You always spend your own money better than any government
IT was Milton Friedman who put it best. There are four ways to spend money, he once wrote. You can spend your own cash on yourself – you have a great incentive to economise and get the best bang for your buck. You can spend your own money on somebody else, perhaps by buying your neighbour a present. Again, you will seek to economise; but you won’t care as much about getting good value for money. “You will, of course, want to get something the recipient will like – provided that it also makes the right impression and does not take too much time and effort,” Friedman said.
Then you can spend somebody else’s money on yourself. Imagine a lunch on an expense account: you will try and spend as much as you can get away with, with limited incentive to economise, but seeking to get the best possible meal for the price. Last but not least, you could spend someone else’s money on yet another person. You will have little interest in economising – and won’t care too much about getting the greatest value for money.
In political terms, this last option – the least optimal of them all – is what happens when people who work for the government spend taxpayers’ money. No wonder public spending is never as efficient as what is achieved by private individuals – consumers, investors or entrepreneurs – spending their own hard-earned cash.
VOLCKER RULE IS WRONG
THERE are two kinds of regulatory changes: good ones and bad ones. I’m not stating the obvious: there are plenty of people who believe that, when it comes to banks at least, all regulation is good and anybody who disagrees is, by definition, either an idiot or in the pockets of lobbyists.
Thus much of the commentary surrounding the Volcker rule, which was passed yesterday in the US, was supportive; the criticism, when there was some, was inevitably that the rules were not “harsh” enough. As ever, the implicit assumption is that investment banking is “risky” (and that trades are “bets”) while loans to businesses and individuals are supposedly “safe”. The truth, needless to say, is that property lending and loans to small businesses are the riskiest form of banking; they too involve “proprietary bets with the bank’s balance sheet” and have sunk far more banks than trading ever has.

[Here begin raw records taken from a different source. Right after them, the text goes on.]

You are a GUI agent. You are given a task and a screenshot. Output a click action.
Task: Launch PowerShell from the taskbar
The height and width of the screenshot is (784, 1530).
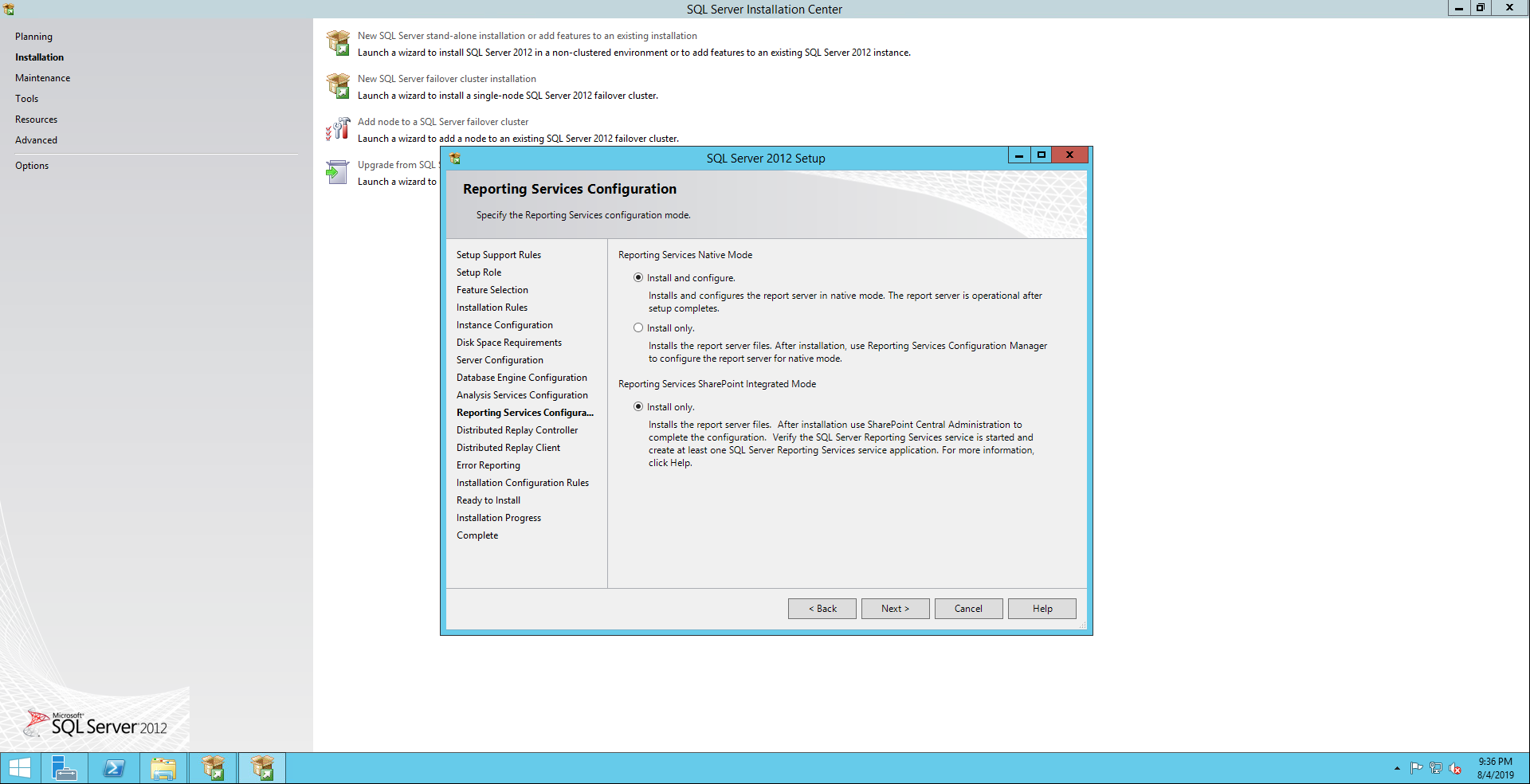[114, 768]
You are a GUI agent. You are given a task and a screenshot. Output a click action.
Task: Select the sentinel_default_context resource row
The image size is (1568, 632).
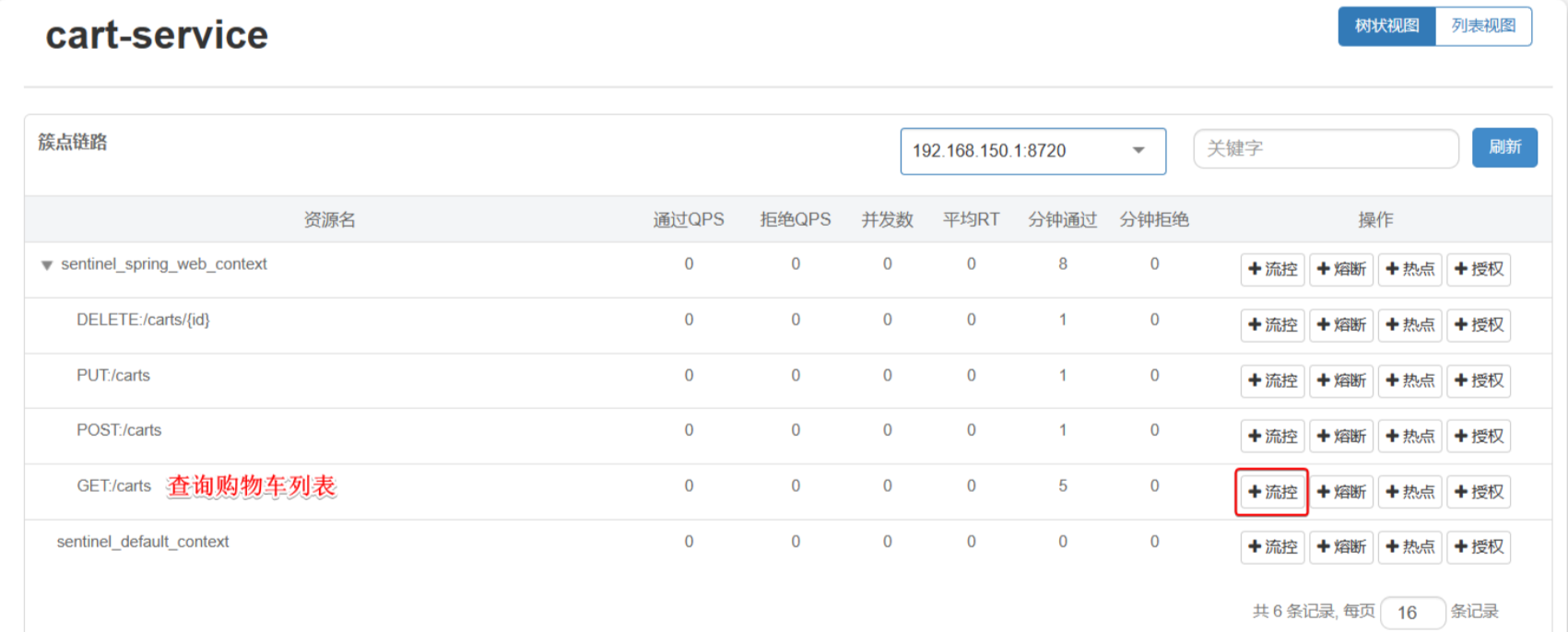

Loan losses were hugely greater than trading losses during the crisis; prop trading did not cause the recession or the bailouts. The Volcker rule is a waste of time that won’t make the financial system any safer. It will marginally cut liquidity and probably reduce hedging and thus increase risk. As to obvious prop trading, banks have already largely readjusted in anticipation; it will continue to take place in hedge funds and other institutions where it migrated to several years ago.
It would make more sense to focus on regulatory changes that genuinely address what caused the crisis. The most important change of all, resisted by some short-sighted City folk, is to ensure that resolution mechanisms are in place to allow even the largest, most complex of banks to be able to fail in a controlled manner. Bondholders need to be hit via bail-ins, staff contracts cancelled and banks resolved, dismantled and sold off, with depositors protected in the event of a crisis.
Too big to fail is the most dangerous idea that banking has ever seen. When a bank’s bondholders start to believe that they will be bailed out by taxpayers in extremis, they relax. They turn a blind eye to ever higher leverage, which benefits shareholders and staff, safe in the knowledge that nothing could possibly happen to them. But if they start to think that they could lose money, that their bonds could be converted into equity to recapitalise a troubled institution, they will become much more hawkish. Fear will start to balance out greed, and risk-seeking will be kept in check more carefully. We need real reforms, not yet more crowd pleasing tokenism.